Merck’s checkpoint inhibitor Keytruda (pembrolimzumab) keeps racking up approvals for new indications. This time, the anti-PD-1 therapy was approved by the U.S. Food and Drug Administration (FDA) alone for first-line treatment of unresectable or metastatic microsatellite instability-high (MSI-H) or mismatch repair deficient (dMMR) colorectal cancer.
Both MSI-H and dMMR tumors have abnormalities that affect normal DNA repair inside the cells. MSI-H frequency varies across different cancer types and stages, but about 5% of patients with metastatic colorectal cancer have MSI-H or dMMR tumors.
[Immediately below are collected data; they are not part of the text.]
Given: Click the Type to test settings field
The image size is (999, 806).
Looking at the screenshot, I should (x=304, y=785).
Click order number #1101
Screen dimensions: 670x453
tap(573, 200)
Microsatellite instability involves changes in the DNA of cancer cells when the number of repeats of short repeated sequences of DNA called microsatellites are different from the number of repeats in the DNA in the body’s healthy cells.
“Metastatic colorectal cancer is a serious and life-threatening disease with a poor prognosis,” said Richard Pazdur, director of the FDA’s Oncology Center of Excellence and acting director of the Office of Oncologic Diseases in the FDA’s Center for Drug Evaluation and Research. “Available current therapy with chemotherapy combinations and other biologics are associated with substantial toxicity. Having a non-chemotherapy option available for selected patients is a noteworthy paradigm shift in treatment.”
The approval was built on data from KEYNOTE-177, a multi-center, randomized, open-label, active-controlled trial of 307 patients with previously untreated unresectable or metastatic MSI-H or dMMR colorectal cancer. MSI was determined locally using polymerase chain reaction (PMR) and MMR was determined via immunohistochemistry. Patients who had autoimmune disease or a medical condition requiring immunosuppression were not eligible for the trial.
Patients were randomized 1:1 to receive Keytruda every three weeks or the investigator’s pick of chemotherapy every two weeks, such as mFOLFOX6 (oxaliplatin, leucovorin, and fluorouracil) or mFOLFOX6 in combination with other chemotherapy agents, or FOLFIRI (irinotecan, leucovorin, and fluorouracil) or FOLFIRI in combination with other chemotherapeutic drugs.
The treatment was continued until Response Evaluation Criteria in Solid Tumors (RECIST)-defined progression of disease was determined by the investigator or the patient developed unacceptable toxicity levels. Patients receiving Keytruda without their cancer progression could be treated for up to 24 months. The patients’ tumor status was conducted every nine weeks. Patients who received chemotherapy were offered Keytruda if their disease progressed.
In the trial, Keytruda alone significantly decreased the risk of disease progression or death by 40% and showed a median progression-free survival (PFS) of 16.5 months compared to 8.2 months for patients receiving just chemotherapy.
In addition, there was an improved overall response rate in the Keytruda arm of 43.8% compared to 33.1% in the chemotherapy arm, and complete response was 11.1% in the Keytruda group and 3.9% in the chemotherapy cohort. Partial responses were observed in 32.7% of the Keytruda arm and 29.2% of the patients in the chemotherapy arm.
“Today’s approval has the potential to change the treatment paradigm for the first-line treatment of patients with MSI-H colorectal cancer, based on the important findings from KEYNOTE-177 that showed Keytruda monotherapy demonstrated superior progression-free survival compared to standard of care chemotherapy,” said Roy Baynes, senior vice president and head of global clinical development, chief medical officer, Merck Research Laboratories. “Our commitment to pursuing biomarker research continues to help us bring new treatments to patients, particularly for those who have few available options.”
Keytruda was approved in 2017 for previously treated MSI-High or dMMR solid tumors, which was the first time the FDA approved a drug for use on a biomarker, no matter the tumor type.
This review was also conducted under Project Orbis. Orbis is a new, international partnership between the FDA’s Oncology Center of Excellence, the Australian Therapeutic Good Administration, and Health Canada. Project Orbis is designed to increase collaboration among international regulatory organizations that will provide patients with earlier access to new cancer therapies that are available in other countries where regulatory submission might be slower.